Istanbul, Turkey is a magical place filled with amazing historic monuments. I just returned from my second visit and spent an afternoon exploring one of my favorites. The Blue Mosque, so-called because of the blue color of many of the tiles used to decorate its interior, is truly one of the world’s great buildings. It’s a must-see spot for any visitor to Istanbul and I recommend doing what I did, leave yourself a few hours to simply walk around and take in the space. Don’t rush through, instead, walk all around the perimeter and enjoy all the intricate artwork and how almost every square inch of the building is covered with something beautiful. Here is a guide to visiting the Blue Mosque:
The Sultan Ahmet Mosque, as it’s formally known, was built on the orders of the Ottoman Sultan Ahmet I between 1609-1617. The artistic and mathematical perfection of the building and its ability to withstand nearly 400 years of earthquakes and other conflicts is inspiring. Its continuous use as a mosque is also incredible and that spiritual energy is palpable when you walk inside.

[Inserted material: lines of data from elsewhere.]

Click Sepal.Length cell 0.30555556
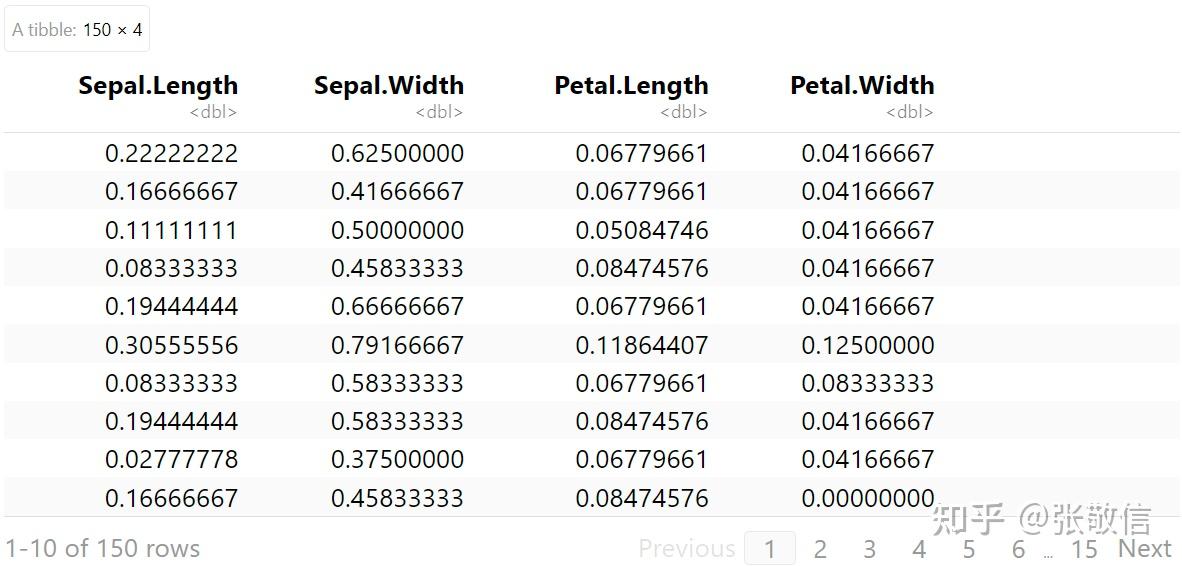The image size is (1182, 566). point(171,345)
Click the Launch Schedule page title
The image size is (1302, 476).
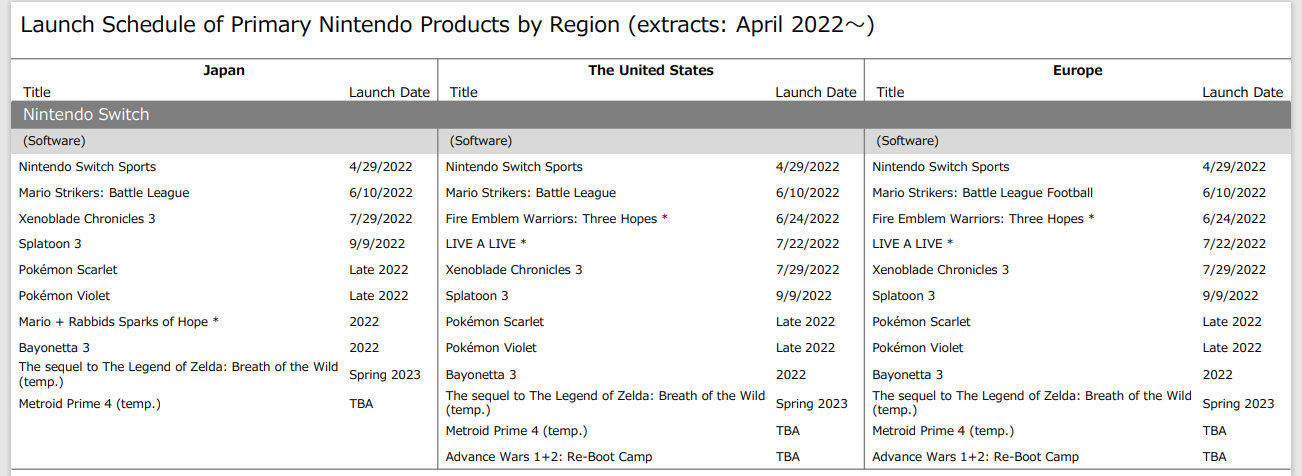tap(447, 25)
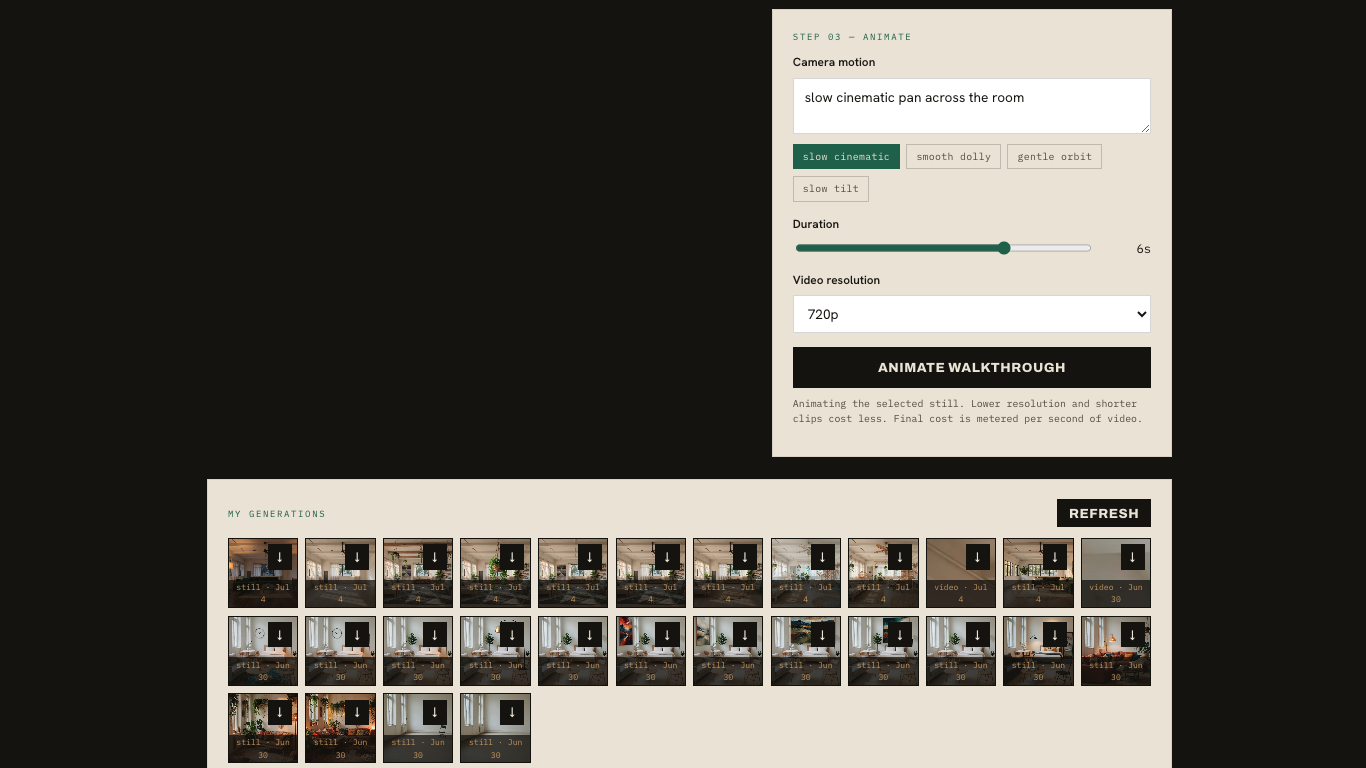Click the Animate Walkthrough button
Screen dimensions: 1366x768
point(972,367)
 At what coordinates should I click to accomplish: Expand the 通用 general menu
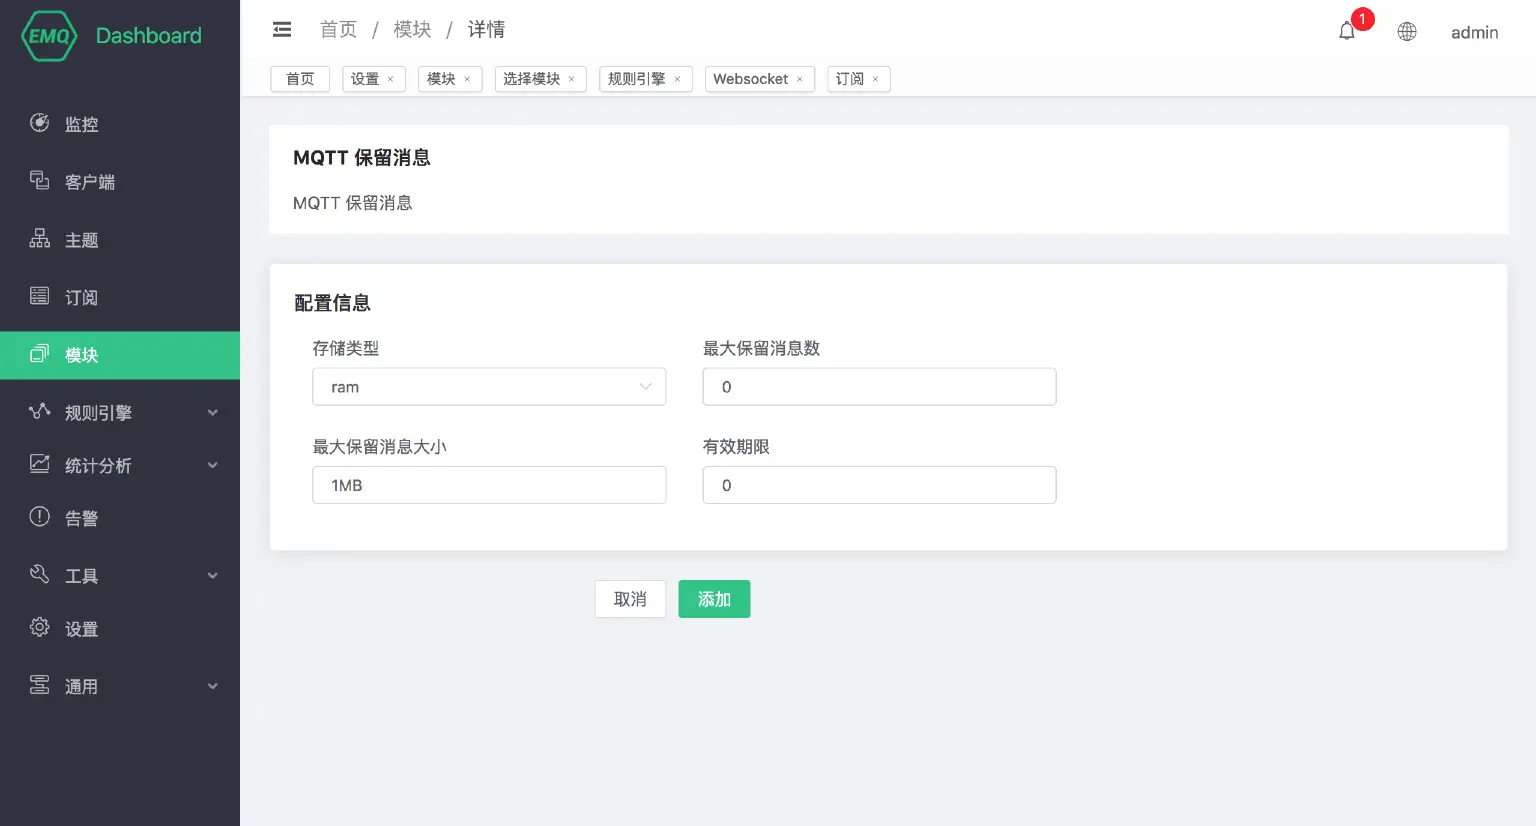[x=82, y=686]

Inside, the space is truly amazing. The main floor space is about 30,000 square feet, covered by a dome that reaches a height of 141 feet. The dome, with a diameter of 74 feet, sits on four massive pillars called the “elephant legs”. Each pillar has a diameter of 16 1/2 feet. The architecture alone is breathtaking, when you add the artwork anthe spiritual energy, it becomes almost overwhelming.
There are 250 windows and hanging chandelier-type lights. Almost every square inch of the walls is covered by amazing and beautiful Islamic artwork, gilding, and tiles. The walls along the mosque’s galleries are covered with more than 20,000 tiles, all from an area in Turkey called Iznik. Many of the tiles have blue flower motifs, and this is where the Blue Mosque got its name.
The Blue Mosque is open 365 days a year. This is an active mosque and visitors are not permitted inside during the five daily prayer times (each lasting about 90 minutes). The first call to prayer is usually at sunrise and the last at sunset. Female visitors must wear a headscarf (provided at the door) and all visitors must dress conservatively. Flash photography is not permitted and visitors should respect those who are there praying. There is no charge to enter the mosque, but donations are accepted at the exit.
As one of the most popular tourist attractions in Istanbul, the Blue Mosque can be crowded. I recommend visiting during the week if possible, and later in the day. Another tip, be sure to walk around the mosque to see the tombs of the Sultans, in a separate complex of buildings near the mosque’s entrance.
Getting to Istanbul
Rapidly becoming a popular tourist destination from the U.S., many major air carriers serve the city. Turkish Airlines offers direct service to Istanbul from Los Angeles; Chicago; New York; Boston; Washington, D.C.; and Houston. American visitors must have a valid tourist visa, which is easily available in advance, online from the Turkish government for $20.